*HOW TO COMPLETE THIS TASK*
In the KER-012 abstract below, what dose and schedule of RKER-012 did the treated PAB mice receive?

BEGIN PROVIDED TEXT

Abstract 11209: KER-012, a Novel Modified ActrII Ligand Trap, Attenuated Cardiac Pathology in a Pulmonary Arterial Banding Model of Right Ventricle Overload

Abstract

Pulmonary arterial hypertension (PAH) is a debilitating disorder, characterized by right ventricle (RV) pressure overload, cardiac hypertrophy, and progressive RV dysfunction. PAH is associated with unbalanced TGFß signaling, favoring signaling of SMAD2/3 and opposing SMAD1/5/9. The result is an increase in vascular proliferation and disruption of vascular homeostasis. KER-012 is a modified ActRII ligand trap designed to inhibit ligands that signal through SMAD2/3 to promote restoration of vascular homeostasis. To investigate the cardio-protective effects of RKER-012, a research version of KER-012, we evaluated the effect of treatment in a pulmonary arterial banding (PAB) model. In this study, 8-week-old, male C57BL/6 mice underwent sham or PAB surgery to increase RV pressure and induce cardiac remodeling. The sham cohort received vehicle (VEH) treatment and PAB mice received either vehicle (VEH) or 10 mg/kg RKER-012 twice weekly for 3 weeks. Relative to sham mice, all PAB mice had elevated pulmonary arterial pressures on day 1 (all ps<0.0001) that persisted until day 21 (all ps<0.01), indicating that the PAB procedure was effective. VEH PAB mice also exhibited diminished cardiac function, including increased end systolic pressure volume relationship (ESPVR; +79.3%; p<0.001) and increased myocardial performance index (MPI; +45.6%; p<0.0001) compared to Sham VEH. Additionally, VEH PAB mice had markers of cardiac remodeling, including increased Fulton Indices (+54.8%; p<0.0001), increased RV free wall thickness (RVFWT; +95.8%; p<0.0001) and increased cardiac fibrotic tissue (+529.9%; p<0.0001). In contrast, RKER-012 treatment was cardioprotective and prevented changes in cardiac function and tissue remodeling. In treated mice, there was a trend for decreased ESPVR (-14.2%), decreased MPI (-13.2%, p<0.01), decreased Fulton Index (-13.5%; p<0.01), and decreased RVFWT (-22.9%; p<0.0001) compared to VEH PAB. Treated mice also had reduced cardiac fibrotic tissue (-38.9%, p<0.01). Taken together, these data provide evidence that KER-012 has the potential to reduce cardiac remodeling and improve cardiac performance in pathologies involving constricted pulmonary arterial blood flow and could provide benefit in diseases such as PAH.

END PROVIDED TEXT
BEGIN DATA SHOWN

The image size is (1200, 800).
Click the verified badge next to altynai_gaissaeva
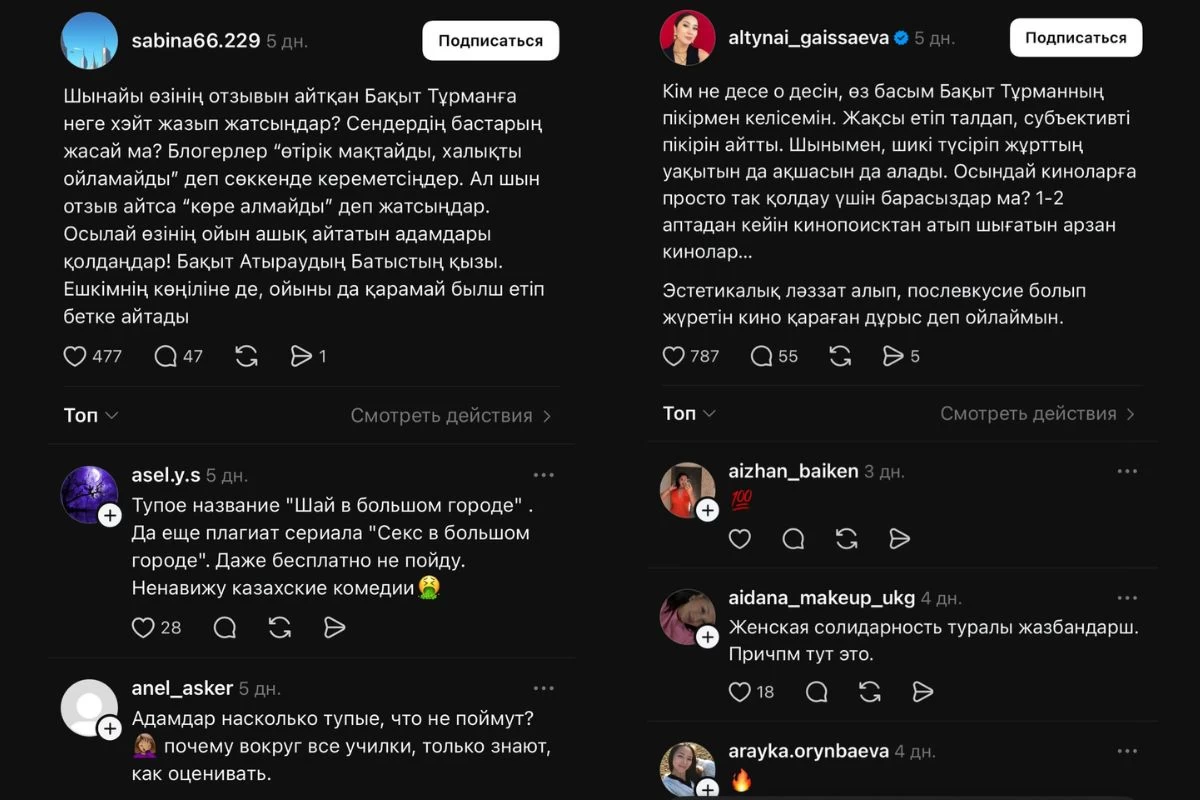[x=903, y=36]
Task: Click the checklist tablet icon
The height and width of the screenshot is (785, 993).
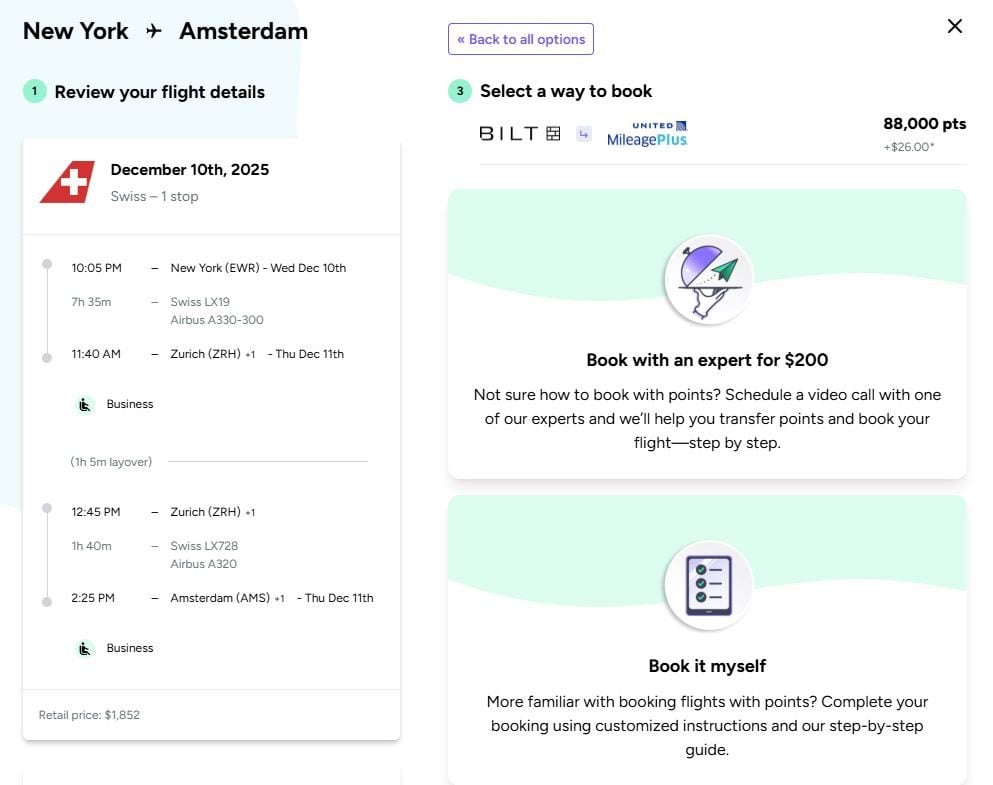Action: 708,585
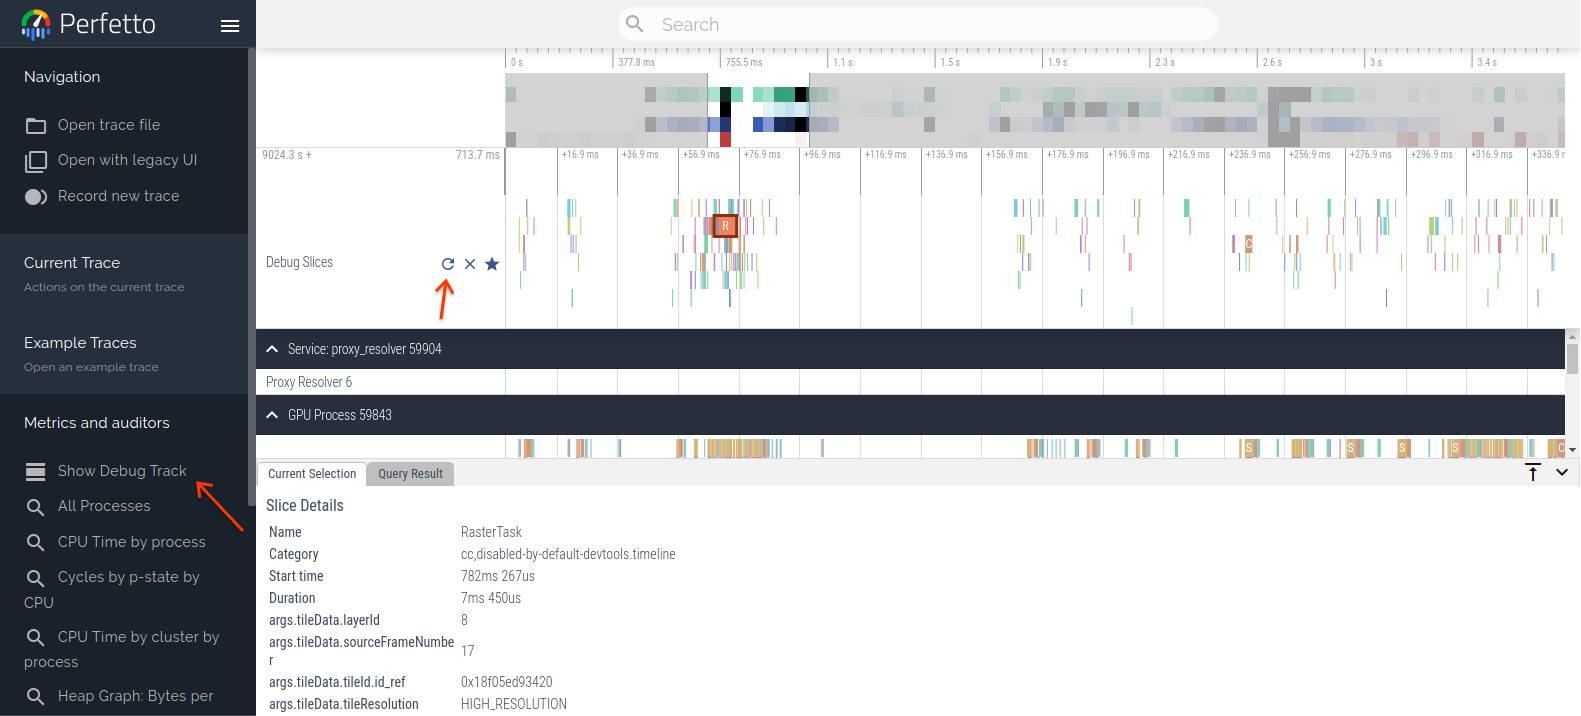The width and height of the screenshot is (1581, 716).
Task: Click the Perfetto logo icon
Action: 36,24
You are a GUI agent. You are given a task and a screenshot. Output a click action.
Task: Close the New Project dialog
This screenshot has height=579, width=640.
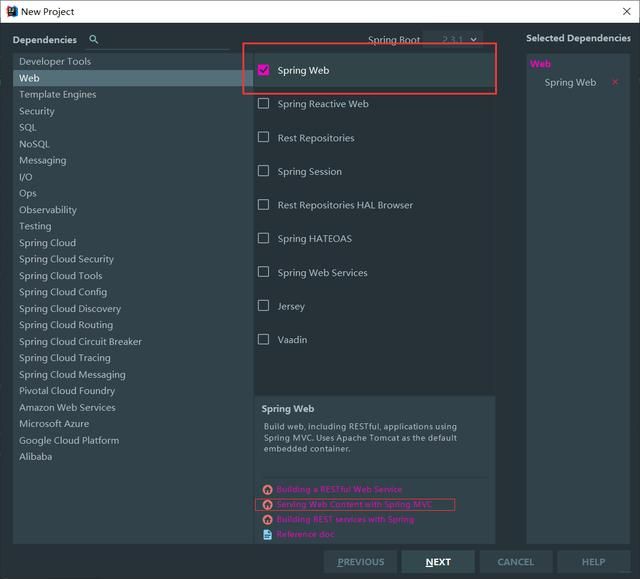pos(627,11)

END DATA SHOWN

*OUTPUT OF THE TASK*
10 mg/kg RKER-012 twice weekly for 3 weeks.